*What is required*
Output the records, every one, exactly as given.

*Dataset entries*
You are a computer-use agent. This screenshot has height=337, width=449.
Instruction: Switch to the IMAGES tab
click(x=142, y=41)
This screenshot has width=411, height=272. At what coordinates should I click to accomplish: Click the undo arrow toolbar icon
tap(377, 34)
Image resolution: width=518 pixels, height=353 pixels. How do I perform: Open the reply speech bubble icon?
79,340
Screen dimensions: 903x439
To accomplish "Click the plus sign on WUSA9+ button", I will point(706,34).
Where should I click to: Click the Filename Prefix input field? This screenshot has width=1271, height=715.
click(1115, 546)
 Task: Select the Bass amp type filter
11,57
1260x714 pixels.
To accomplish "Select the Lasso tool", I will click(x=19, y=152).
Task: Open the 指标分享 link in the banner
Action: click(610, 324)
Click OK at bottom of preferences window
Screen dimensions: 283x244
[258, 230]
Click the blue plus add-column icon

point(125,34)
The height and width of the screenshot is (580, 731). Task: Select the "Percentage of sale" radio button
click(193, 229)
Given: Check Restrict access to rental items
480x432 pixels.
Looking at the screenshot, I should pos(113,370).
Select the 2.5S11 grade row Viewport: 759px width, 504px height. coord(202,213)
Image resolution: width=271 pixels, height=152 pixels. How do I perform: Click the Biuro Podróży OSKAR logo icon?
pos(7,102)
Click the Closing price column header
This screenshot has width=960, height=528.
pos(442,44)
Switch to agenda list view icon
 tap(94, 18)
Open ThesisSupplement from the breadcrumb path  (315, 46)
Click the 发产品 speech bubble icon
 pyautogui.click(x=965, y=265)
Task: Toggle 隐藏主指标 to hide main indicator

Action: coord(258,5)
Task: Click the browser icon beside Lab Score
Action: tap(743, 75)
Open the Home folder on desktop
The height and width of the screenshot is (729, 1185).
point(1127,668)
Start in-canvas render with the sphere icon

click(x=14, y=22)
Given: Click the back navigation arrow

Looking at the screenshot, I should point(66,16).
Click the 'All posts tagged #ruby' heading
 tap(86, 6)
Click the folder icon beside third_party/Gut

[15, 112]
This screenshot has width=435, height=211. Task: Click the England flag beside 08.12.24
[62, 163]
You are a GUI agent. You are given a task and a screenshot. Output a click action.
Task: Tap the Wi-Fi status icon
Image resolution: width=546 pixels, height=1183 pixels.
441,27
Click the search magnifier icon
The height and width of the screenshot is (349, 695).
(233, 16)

*Answer to this exercise*
You are a computer-use agent. This screenshot has height=337, width=449.
Instruction: Switch to the IMAGES tab
click(x=142, y=41)
This screenshot has width=411, height=272. At what coordinates should I click to accomplish: Click the undo arrow toolbar icon
tap(377, 34)
Image resolution: width=518 pixels, height=353 pixels. How do I perform: Open the reply speech bubble icon?
79,340
Screen dimensions: 903x439
To accomplish "Click the plus sign on WUSA9+ button", I will point(706,34).
Where should I click to: Click the Filename Prefix input field? This screenshot has width=1271, height=715.
click(1115, 546)
 Task: Select the Bass amp type filter
11,57
1260x714 pixels.
To accomplish "Select the Lasso tool", I will click(x=19, y=152).
Task: Open the 指标分享 link in the banner
Action: click(610, 324)
Click OK at bottom of preferences window
Screen dimensions: 283x244
[258, 230]
Click the blue plus add-column icon

point(125,34)
The height and width of the screenshot is (580, 731). Task: Select the "Percentage of sale" radio button
click(193, 229)
Given: Check Restrict access to rental items
480x432 pixels.
Looking at the screenshot, I should pos(113,370).
Select the 2.5S11 grade row Viewport: 759px width, 504px height. coord(202,213)
Image resolution: width=271 pixels, height=152 pixels. How do I perform: Click the Biuro Podróży OSKAR logo icon?
pos(7,102)
Click the Closing price column header
This screenshot has width=960, height=528.
pos(442,44)
Switch to agenda list view icon
 tap(94, 18)
Open ThesisSupplement from the breadcrumb path  (315, 46)
Click the 发产品 speech bubble icon
 pyautogui.click(x=965, y=265)
Task: Toggle 隐藏主指标 to hide main indicator

Action: coord(258,5)
Task: Click the browser icon beside Lab Score
Action: tap(743, 75)
Open the Home folder on desktop
The height and width of the screenshot is (729, 1185).
point(1127,668)
Start in-canvas render with the sphere icon

click(x=14, y=22)
Given: Click the back navigation arrow

Looking at the screenshot, I should point(66,16).
Click the 'All posts tagged #ruby' heading
 tap(86, 6)
Click the folder icon beside third_party/Gut

[15, 112]
This screenshot has width=435, height=211. Task: Click the England flag beside 08.12.24
[62, 163]
You are a GUI agent. You are given a task and a screenshot. Output a click action.
Task: Tap the Wi-Fi status icon
Image resolution: width=546 pixels, height=1183 pixels.
441,27
Click the search magnifier icon
The height and width of the screenshot is (349, 695).
(233, 16)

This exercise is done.